I am looking forward to the show but I have a favor to ask. I will be at the show but I will be by myself for the duration of both days. I was wondering if anyone could offer to help watch over the display, not all day just for short periods, mostly just so I could take a restroom break or grab some food or just to get a quick look around. Bob Baxter has graciously offered to help but I dont want to over burden his crew. 

If anyone can lend a hand just let me know as we get closer to showtime. I dont know where I will be located yet. David mentioned somewhere near the entry but thats not confirmed yet. Should be fun. The pizza was a hit at the BTS way back, hopefully the pizza pizza will be again this year. 
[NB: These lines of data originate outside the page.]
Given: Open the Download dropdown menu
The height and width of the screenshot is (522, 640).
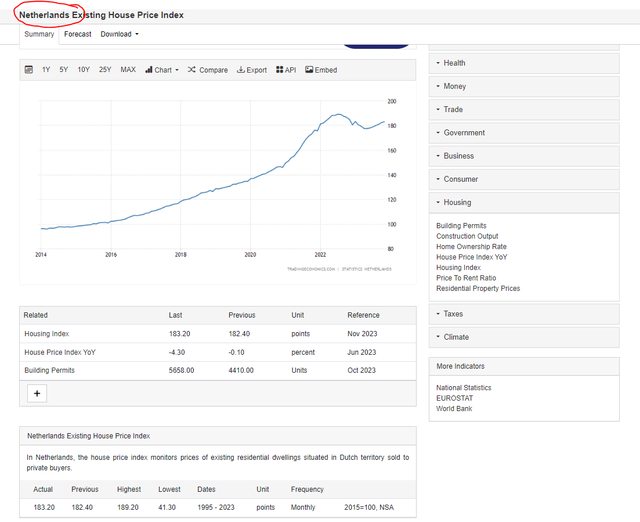Looking at the screenshot, I should coord(119,34).
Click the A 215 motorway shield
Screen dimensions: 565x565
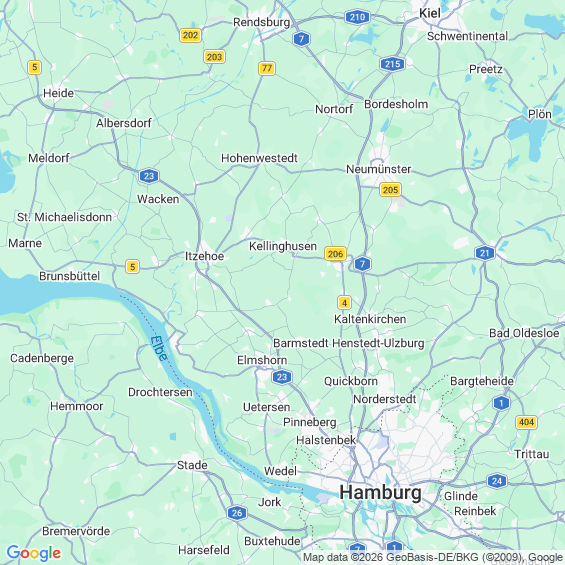pos(392,64)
In the immortal words of Dorothy Provine in "The Great Race " " WELCOME TO BORRACHO!"


----------



## vsmith (Jan 2, 2008)

Well I survived my first Rodeo





















My layout was right up front by the entry, so it got alot of attention. Had a really enjoyable time talking to other modelers, families and the kids sure got a kick out of all the things to look for n the layout. the best was people who looked at the bigger layouts an thought "Oh I can't do that" or "Oh I dont have room for that" then see my layout and say 'Hey I can do that!" Got lots of questions on how was it built. Big thanks to David Roberts for letting me bring it, and a big thanks to Bob, Sandra, Don, and Dave at the Door Hollow for all their help and encouragement.


If I'm going to do other shows I need to make a few changes


Learned a few lessons about "organizing" as I forgot the rear scenery insert setting up on Friday, had to take that on Saturday.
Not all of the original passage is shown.